───── 出典抜粋
とうとうバレンタインデー当日
この日は、バイト先の大学4年生の送別会
4年生の4人と2年生1人、上司と同僚女子の鶴さんと私とで8人で焼肉に行った
もう年末から楽しみで仕方なかった焼肉パーティー!
久しぶりにケイくんとも話せるかなと期待していたけど、テーブルが離れてしまった
すっかり塩対応の長明くんとふーくん、2年生のバキくんと同じテーブルだった
ふーくんとバキくんとは普通に話せるけど、長明くんはどうかなーと思ってた
テーブルについてお肉を焼きながら、趣味の話や肉の焼き方など、長明くんもいつもよりは話してくれた
まぁもう最後だしと、気を使ってくれたんだよね
もちろん私も大人ですから、にこやかに気を使っているのか使ってないのかのビミョーな距離感で、優しく話した
思ったより和気藹々
気持ちよくご飯食べたい気持ちはみんな一緒
注文タブレットを手早く操作して、お肉や飲み物をジャンジャンふーくんが頼んでくれた
バキくんは4年生みんなに可愛いプレゼントも用意していた
おしゃれで美味しそうなお酒を貰って4年生達も嬉しそう
パーティの最後に大人組からのプレゼントは車の模様のハンカチだった
洗車バイトにちなんで選んだハンカチは、同僚女子の鶴さんが見つけてくれた
どんな時もバイトを頑張った4年生達に、やり遂げた気持ちを人生のどこかで思い出して欲しい
そんな事を考えながら、泣きそうになるのを我慢して笑顔でパーティは終わった
帰り際、ケイくんに
私「けっこう飲んだ?」
──────────
送別会の文章では、パーティの最後に大人組が贈ったプレゼントは何か。
───── データ部分
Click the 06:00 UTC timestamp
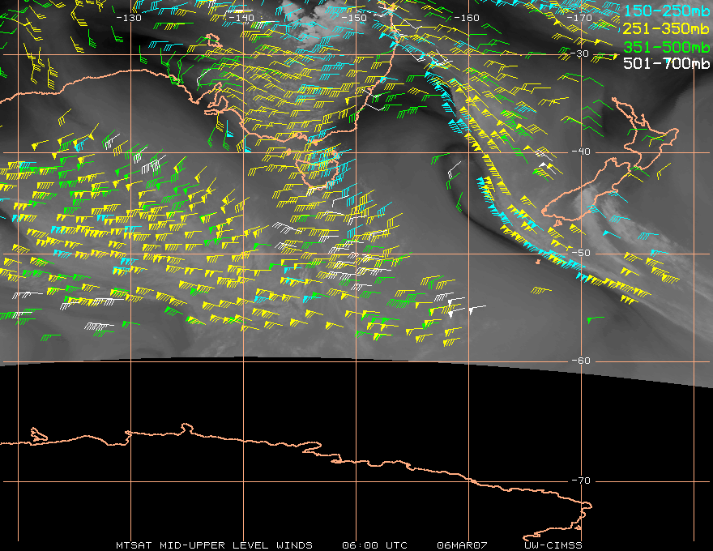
──────────
### 解答
車の模様のハンカチ。